日本刀から生まれた言葉

現代にも残っている言葉で、日本刀から生まれた言葉というものは意外と多いと言えるのではないでしょうか。例えば、目貫通り。「目貫」とは日本刀の柄にある部分を指しており、鮫皮と柄巻組の聞に巻き込まれている小さな金具の事をいうそうです。これは、刀の外装を整える役割の他に、柄を握った時、手に馴染むように調整するといったような重要な役割を担っている部分でもあるとされ、刀の中心線に正確に巻き込まれているものとされています。この中心線を、古くより「目貫通り」と呼んでいるとされ、このことから、町の中心を真っ直ぐに走る繁華街を「目貫通り」と呼ぶようになったと言われています。また「反りが合わない」という言葉もよく耳にするのではないでしょうか。これはもともと、刀身と、それを収める鞘とが合致しないことを表した言葉とされており、現代では主に、人間関係がうまくいかない状況を表す場合に使われているのではないでしょうか。しかし、まったく合わないというよりは、表面上うまくいっているように見えているが、実は違和感が否めないといった場合などの時に「反りが合わない」と言われることが多いのでっはないでしょうか。その他にも「鍔ぜり合い」という言葉も残っており、この本来の意味としては、「斬り合い」であるとされるが、これは、真剣同士での実戦の際、無我夢中で斬り合い、その結果、お互いの鍔と鍔がぶつかり合うくらいの接近戦になりやすいということから生まれた言葉であるようです。
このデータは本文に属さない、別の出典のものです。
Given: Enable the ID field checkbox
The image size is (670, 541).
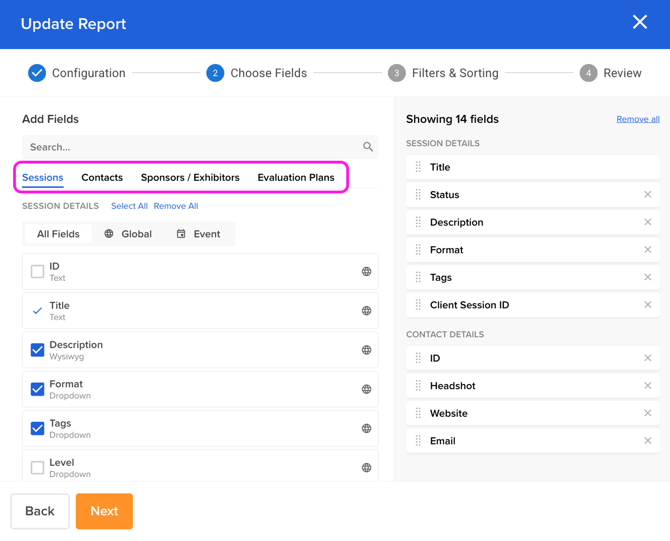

つまり、スポーツの試合などで、力が拮抗し、接戦になるといった様子を「鍔迫り合い」と表現するようになったのではないでしょうか。そのほかにも「切羽詰まる」「土壇場」「焼きを入れる」「折り紙付き」など、多くの由来の言葉が残っており、そういった意味を調べてみるのも面白いのではないでしょうか。